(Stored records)
====================

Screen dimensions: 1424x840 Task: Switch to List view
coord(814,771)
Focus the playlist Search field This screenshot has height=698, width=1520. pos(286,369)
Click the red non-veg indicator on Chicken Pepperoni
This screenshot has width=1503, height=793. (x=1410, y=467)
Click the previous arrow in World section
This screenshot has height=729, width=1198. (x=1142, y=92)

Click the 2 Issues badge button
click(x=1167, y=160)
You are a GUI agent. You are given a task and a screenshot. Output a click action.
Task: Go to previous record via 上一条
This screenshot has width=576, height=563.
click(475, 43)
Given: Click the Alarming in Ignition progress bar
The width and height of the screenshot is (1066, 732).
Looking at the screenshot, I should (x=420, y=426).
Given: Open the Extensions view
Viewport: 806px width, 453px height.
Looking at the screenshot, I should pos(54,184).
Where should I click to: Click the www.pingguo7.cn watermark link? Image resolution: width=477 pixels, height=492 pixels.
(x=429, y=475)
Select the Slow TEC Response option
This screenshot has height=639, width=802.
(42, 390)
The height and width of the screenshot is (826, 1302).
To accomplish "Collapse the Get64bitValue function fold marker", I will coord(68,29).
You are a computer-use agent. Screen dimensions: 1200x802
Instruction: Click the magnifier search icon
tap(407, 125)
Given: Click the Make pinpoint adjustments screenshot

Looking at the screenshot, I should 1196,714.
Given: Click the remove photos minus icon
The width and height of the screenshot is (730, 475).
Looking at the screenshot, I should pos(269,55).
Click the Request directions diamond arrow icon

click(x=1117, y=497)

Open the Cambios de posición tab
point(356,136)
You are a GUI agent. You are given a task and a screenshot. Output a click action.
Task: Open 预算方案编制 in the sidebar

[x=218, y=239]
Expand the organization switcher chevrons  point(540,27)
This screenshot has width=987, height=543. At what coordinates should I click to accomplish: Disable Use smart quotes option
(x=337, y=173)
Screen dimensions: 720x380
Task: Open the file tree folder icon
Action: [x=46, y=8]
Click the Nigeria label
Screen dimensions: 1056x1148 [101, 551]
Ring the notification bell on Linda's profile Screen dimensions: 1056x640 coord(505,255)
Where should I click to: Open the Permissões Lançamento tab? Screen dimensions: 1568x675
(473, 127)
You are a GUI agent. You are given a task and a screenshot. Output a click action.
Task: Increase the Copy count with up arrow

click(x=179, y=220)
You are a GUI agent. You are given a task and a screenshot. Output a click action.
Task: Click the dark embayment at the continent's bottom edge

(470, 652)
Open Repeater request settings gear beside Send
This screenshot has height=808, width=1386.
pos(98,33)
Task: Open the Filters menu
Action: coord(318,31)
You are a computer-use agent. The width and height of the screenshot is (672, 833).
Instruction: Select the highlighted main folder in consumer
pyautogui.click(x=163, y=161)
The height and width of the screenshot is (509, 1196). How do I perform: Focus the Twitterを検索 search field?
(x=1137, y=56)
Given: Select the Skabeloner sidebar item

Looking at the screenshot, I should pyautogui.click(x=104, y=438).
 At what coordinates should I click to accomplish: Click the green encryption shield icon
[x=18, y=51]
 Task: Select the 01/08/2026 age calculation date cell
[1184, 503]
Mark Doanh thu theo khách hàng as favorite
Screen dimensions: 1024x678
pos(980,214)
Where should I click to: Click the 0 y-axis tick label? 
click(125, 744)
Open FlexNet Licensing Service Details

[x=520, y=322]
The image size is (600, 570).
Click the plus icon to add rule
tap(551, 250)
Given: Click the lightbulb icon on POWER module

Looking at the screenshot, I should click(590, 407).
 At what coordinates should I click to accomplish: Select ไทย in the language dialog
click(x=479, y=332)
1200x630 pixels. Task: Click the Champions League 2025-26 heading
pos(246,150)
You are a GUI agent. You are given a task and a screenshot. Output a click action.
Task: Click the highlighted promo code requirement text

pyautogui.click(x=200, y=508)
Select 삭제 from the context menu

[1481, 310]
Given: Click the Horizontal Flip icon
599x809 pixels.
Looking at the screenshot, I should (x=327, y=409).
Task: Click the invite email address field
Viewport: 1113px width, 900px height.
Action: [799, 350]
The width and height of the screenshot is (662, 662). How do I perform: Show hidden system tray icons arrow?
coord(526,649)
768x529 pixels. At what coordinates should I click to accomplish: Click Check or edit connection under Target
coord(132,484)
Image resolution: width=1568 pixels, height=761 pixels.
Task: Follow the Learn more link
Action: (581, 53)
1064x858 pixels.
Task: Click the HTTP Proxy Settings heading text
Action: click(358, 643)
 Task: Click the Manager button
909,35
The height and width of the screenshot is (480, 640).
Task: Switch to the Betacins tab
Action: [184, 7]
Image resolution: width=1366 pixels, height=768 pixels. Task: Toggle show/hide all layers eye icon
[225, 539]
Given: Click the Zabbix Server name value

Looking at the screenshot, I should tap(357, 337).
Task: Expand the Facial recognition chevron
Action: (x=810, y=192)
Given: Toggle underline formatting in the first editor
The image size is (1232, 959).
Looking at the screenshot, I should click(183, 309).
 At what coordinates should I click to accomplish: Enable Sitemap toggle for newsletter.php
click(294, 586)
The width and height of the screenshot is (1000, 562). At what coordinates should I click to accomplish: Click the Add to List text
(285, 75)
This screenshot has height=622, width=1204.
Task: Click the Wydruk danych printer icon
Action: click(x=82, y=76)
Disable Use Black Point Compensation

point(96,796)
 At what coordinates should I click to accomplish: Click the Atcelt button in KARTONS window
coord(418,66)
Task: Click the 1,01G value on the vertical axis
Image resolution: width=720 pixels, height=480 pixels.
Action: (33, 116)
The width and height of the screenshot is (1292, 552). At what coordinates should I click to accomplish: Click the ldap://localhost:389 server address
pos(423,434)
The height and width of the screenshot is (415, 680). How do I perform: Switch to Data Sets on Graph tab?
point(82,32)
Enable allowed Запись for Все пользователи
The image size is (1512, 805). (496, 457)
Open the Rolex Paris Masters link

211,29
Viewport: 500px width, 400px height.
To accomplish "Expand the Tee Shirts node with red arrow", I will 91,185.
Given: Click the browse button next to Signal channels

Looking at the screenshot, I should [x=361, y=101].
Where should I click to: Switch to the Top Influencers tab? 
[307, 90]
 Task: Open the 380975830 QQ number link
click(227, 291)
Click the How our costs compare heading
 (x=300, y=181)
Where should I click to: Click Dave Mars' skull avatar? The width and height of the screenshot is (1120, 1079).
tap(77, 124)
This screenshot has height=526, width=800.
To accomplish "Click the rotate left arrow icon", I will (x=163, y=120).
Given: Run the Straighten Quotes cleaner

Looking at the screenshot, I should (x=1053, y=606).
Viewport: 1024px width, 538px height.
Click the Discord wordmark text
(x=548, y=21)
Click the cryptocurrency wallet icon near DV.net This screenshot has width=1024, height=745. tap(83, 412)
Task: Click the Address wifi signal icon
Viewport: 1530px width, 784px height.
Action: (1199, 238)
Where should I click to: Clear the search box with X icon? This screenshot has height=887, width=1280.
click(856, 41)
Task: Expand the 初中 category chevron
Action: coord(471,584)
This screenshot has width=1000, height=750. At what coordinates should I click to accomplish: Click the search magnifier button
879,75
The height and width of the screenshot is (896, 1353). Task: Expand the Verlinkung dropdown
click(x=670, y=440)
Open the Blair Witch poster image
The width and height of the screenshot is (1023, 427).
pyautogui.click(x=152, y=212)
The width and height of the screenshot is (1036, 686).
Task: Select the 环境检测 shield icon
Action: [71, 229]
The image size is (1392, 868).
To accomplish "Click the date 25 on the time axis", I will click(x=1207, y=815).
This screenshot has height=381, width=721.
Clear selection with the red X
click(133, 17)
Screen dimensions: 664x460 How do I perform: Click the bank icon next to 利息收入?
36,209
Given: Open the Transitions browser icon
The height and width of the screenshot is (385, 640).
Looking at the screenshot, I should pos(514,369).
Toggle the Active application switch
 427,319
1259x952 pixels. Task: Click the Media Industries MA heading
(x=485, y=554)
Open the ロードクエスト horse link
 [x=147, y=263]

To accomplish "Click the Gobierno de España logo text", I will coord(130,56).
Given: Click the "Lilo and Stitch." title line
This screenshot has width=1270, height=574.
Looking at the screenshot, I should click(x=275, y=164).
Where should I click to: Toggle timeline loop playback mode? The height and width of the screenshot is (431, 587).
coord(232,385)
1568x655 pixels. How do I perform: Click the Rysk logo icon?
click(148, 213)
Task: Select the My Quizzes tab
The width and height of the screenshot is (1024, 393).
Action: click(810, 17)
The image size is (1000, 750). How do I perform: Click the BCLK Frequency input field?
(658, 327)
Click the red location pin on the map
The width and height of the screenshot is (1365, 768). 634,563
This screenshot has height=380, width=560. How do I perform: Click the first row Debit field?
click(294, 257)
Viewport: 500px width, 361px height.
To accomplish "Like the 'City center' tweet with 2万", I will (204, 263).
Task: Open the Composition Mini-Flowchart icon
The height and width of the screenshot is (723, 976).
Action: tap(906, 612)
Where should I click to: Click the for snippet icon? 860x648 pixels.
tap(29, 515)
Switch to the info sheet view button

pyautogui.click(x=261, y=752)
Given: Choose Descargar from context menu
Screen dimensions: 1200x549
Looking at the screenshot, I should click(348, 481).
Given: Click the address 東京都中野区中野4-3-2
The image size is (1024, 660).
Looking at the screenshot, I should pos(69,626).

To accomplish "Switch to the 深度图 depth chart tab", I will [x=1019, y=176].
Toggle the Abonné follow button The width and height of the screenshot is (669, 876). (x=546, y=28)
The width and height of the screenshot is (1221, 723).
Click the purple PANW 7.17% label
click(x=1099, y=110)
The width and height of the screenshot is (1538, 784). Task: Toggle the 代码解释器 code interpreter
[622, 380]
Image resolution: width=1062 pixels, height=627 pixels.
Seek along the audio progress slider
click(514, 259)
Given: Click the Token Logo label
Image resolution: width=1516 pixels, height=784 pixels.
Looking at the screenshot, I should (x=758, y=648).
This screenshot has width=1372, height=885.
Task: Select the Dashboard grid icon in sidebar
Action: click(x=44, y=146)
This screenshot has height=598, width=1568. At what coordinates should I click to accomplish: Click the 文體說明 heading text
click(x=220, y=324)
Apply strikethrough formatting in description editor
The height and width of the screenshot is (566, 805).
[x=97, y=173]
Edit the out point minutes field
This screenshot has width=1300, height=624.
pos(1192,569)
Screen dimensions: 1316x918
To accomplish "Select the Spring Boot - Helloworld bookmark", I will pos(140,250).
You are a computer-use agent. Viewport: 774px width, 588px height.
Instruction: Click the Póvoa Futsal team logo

====================

_ACTIVITY:_
Show every line above in which the word "computer" is found.

_ANSWER TO THIS EXERCISE:_
You are a computer-use agent. Screen dimensions: 1200x802
You are a computer-use agent. The width and height of the screenshot is (672, 833).
You are a computer-use agent. Viewport: 774px width, 588px height.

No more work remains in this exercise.